Loewy Institute (formerly Institute for Metal Forming) 5 E. Packer Avenue; 758-4252
Wojciech Z. Misiolek Sc.D., director, Ahmad Chamanfar, Ph.D., Xuanhong Cheng, Ph.D., John P. Coulter, Ph.D., John DuPont, Ph.D., Sabrina Jedlicka Ph.D., Christopher Kiely Ph.D., Laura Moyer, Ph.D., Alparlslan Oztekin, Ph.D., Sudhakar Neti, Ph.D., Herman F. Nied, Ph.D., Michael Rex, Brian C. Slocum, Jean Toulouse, Ph.D., Kemal Tuzla Ph.D., Richard P. Vinci, Ph.D., Masashi Watanabe Ph.D.
The Loewy Institute continues tradition of the Institute for Metal Forming, which was established in 1970 to teach the principles and applications of metal forming technology to graduate and undergraduate students, to provide instructions and equipment for graduate research in metal forming processes, and to assist industry with solutions to problems in metal forming.
The main objective of the institute’s research is to conduct cross-disciplinary process engineering studies to better understand and control manufacturing processes and their impact on the microstructural response of a material. The material microstructure developed during processing is responsible for physical properties of the material. Recently, classical metal forming research has been expanded to include projects in powder processing including additive manufacturing, microstructure characterization and analysis, as well as forming and processing technologies for polymers, glasses, and ceramics.
The study of the forming processes encompasses physical and numerical modeling; simulation of microstructure response to process parameters. Computer enhanced analysis of material flow also allows us to optimize tooling design in many manufacturing processes. The combined quantitative results of these techniques may then be compared with experimental data obtained from instrumented metal forming laboratories (such as those maintained at the institute), or from our research partners in industry.

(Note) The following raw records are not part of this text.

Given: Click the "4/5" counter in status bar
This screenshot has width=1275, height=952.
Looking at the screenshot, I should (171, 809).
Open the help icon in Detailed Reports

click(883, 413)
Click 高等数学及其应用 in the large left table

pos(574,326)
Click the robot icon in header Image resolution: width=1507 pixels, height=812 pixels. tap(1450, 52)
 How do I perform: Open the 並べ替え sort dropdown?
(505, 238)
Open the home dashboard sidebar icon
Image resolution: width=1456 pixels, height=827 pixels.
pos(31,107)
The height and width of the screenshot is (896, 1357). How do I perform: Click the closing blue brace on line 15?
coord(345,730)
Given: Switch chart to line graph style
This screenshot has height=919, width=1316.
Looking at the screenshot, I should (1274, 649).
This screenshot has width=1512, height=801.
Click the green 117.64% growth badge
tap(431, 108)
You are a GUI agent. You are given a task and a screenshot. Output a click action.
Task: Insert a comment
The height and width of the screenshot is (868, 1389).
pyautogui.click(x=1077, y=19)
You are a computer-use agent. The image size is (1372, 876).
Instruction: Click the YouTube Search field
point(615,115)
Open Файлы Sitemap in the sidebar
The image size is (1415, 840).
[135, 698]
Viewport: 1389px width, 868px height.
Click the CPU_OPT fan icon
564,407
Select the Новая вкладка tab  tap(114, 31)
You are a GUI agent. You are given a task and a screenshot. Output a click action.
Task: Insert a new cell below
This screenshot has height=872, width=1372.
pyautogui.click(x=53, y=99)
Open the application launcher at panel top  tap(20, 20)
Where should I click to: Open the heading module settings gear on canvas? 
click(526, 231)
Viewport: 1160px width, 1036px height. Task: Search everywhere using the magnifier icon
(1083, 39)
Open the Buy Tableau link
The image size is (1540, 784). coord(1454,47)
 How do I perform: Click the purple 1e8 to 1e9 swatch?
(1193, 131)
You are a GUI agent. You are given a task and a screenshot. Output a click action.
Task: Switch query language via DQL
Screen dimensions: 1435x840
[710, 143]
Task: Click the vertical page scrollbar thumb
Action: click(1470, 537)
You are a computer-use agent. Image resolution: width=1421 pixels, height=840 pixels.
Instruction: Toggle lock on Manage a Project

Current research areas include: deformation and processing of metals, metal and ceramic powders, glasses, polymers, light-optical and electron-optical micro-texture characterization, tooling design and tooling materials, thermo-mechanical processing of metals, rapid prototyping and rapid tooling aka additive manufacturing, and machinability of the sintered powder materials. Additionally new research projects have been initiated in development of materials for medical and energy applications.
Students interested in metal forming should refer to course offerings in the departments of materials science and engineering, mechanical engineering and mechanics, and industrial and manufacturing systems engineering.